Um estudo publicado na revista Acta Amazonica identificou a presença do parasita Echinococcus vogeli em pacas (Cuniculus paca) abatidas e consumidas por comunidades tradicionais da Amazônia Ocidental. O agente é responsável pela equinococose policística humana, zoonose considerada emergente na região.

A pesquisa foi desenvolvida entre 2022 e 2023 nos municípios de Sena Madureira e Rio Branco, no Acre, sob coordenação do professor Francisco Glauco de Araújo Santos, do Centro de Ciências Biológicas e da Natureza (CCBN), integrando a dissertação de mestrado de Liliane de Souza Anadão, do Programa de Pós-Graduação em Sanidade e Produção Animal Sustentável na Amazônia (PPGSPASA).

O estudo entrevistou 78 famílias e analisou 23 fígados de pacas abatidas para consumo. Em 48% das amostras foram identificados cistos hidáticos causados pelo parasita. A pesquisa também apontou que a maioria dos cães das comunidades participa das caçadas e consome vísceras cruas dos animais.

Segundo os pesquisadores, o principal risco de transmissão ocorre quando cães infectados eliminam ovos do parasita no ambiente, contaminando solo, água e alimentos.

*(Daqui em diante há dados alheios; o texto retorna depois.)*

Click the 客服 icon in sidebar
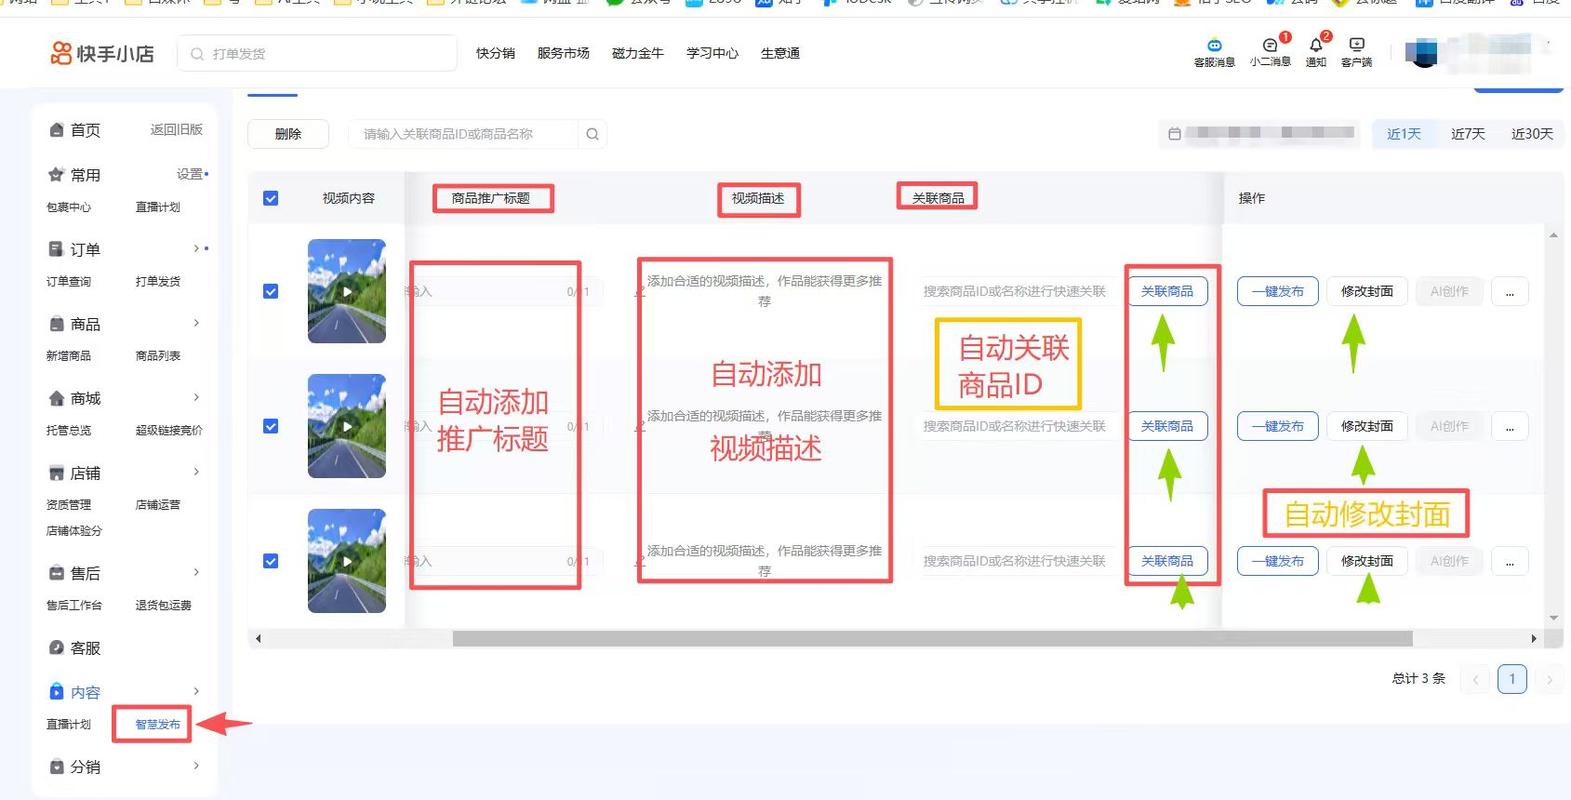 coord(57,648)
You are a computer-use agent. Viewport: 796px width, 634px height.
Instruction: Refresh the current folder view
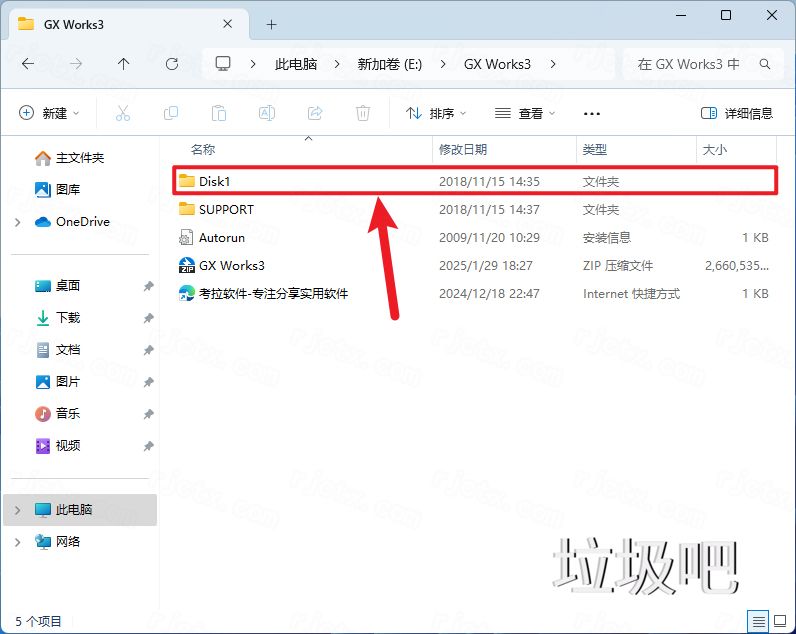pos(172,63)
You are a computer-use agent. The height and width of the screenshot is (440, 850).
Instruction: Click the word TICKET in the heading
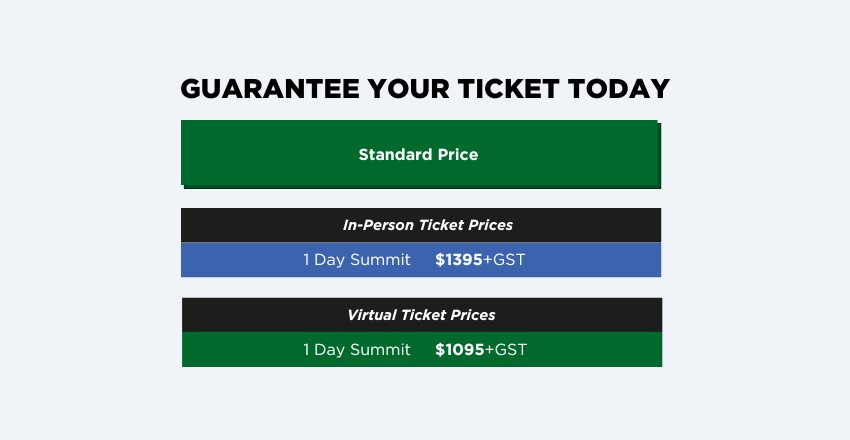[x=508, y=89]
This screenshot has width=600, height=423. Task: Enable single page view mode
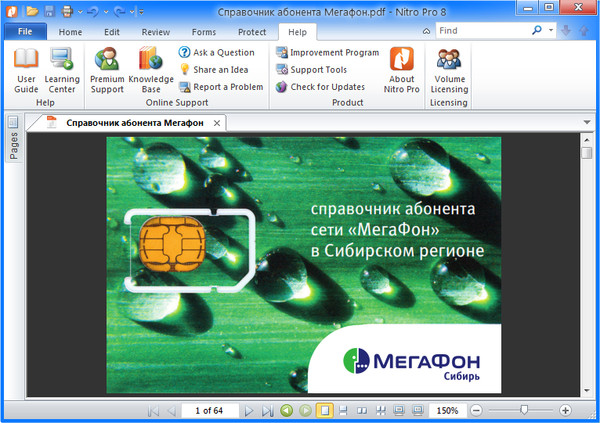coord(324,411)
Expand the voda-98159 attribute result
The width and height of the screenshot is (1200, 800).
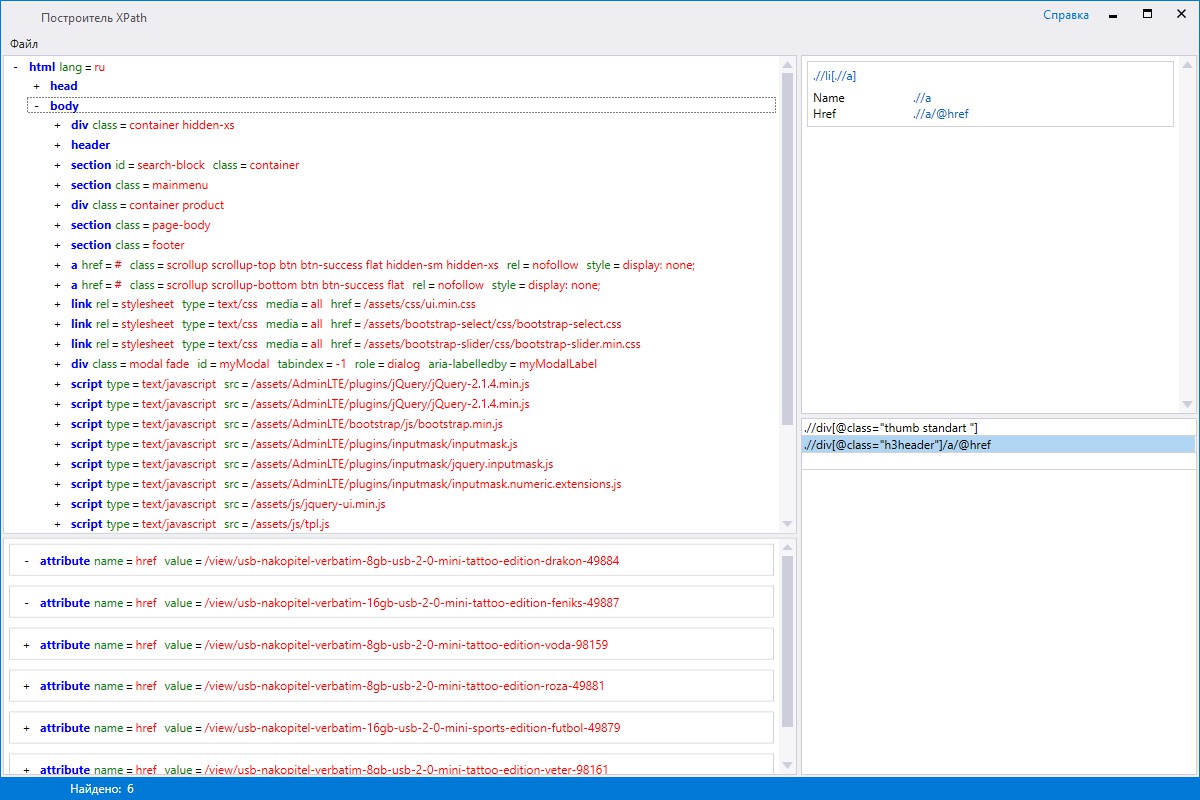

“O principal risco está associado ao descarte inadequado das vísceras e ao contato com ambientes contaminados pelas fezes de cães infectados”, destacou o professor Francisco Glauco.

O estudo reforça a necessidade de ações de vigilância e educação em saúde nas comunidades rurais, principalmente relacionadas ao manejo de cães e ao descarte adequado das vísceras dos animais abatidos.

Para o pesquisador Leandro Siqueira, doutor em Medicina Tropical pela Fiocruz e coautor do estudo, a pesquisa amplia o conhecimento sobre a transmissão da doença na Amazônia e pode contribuir para futuras ações de prevenção e diagnóstico na região.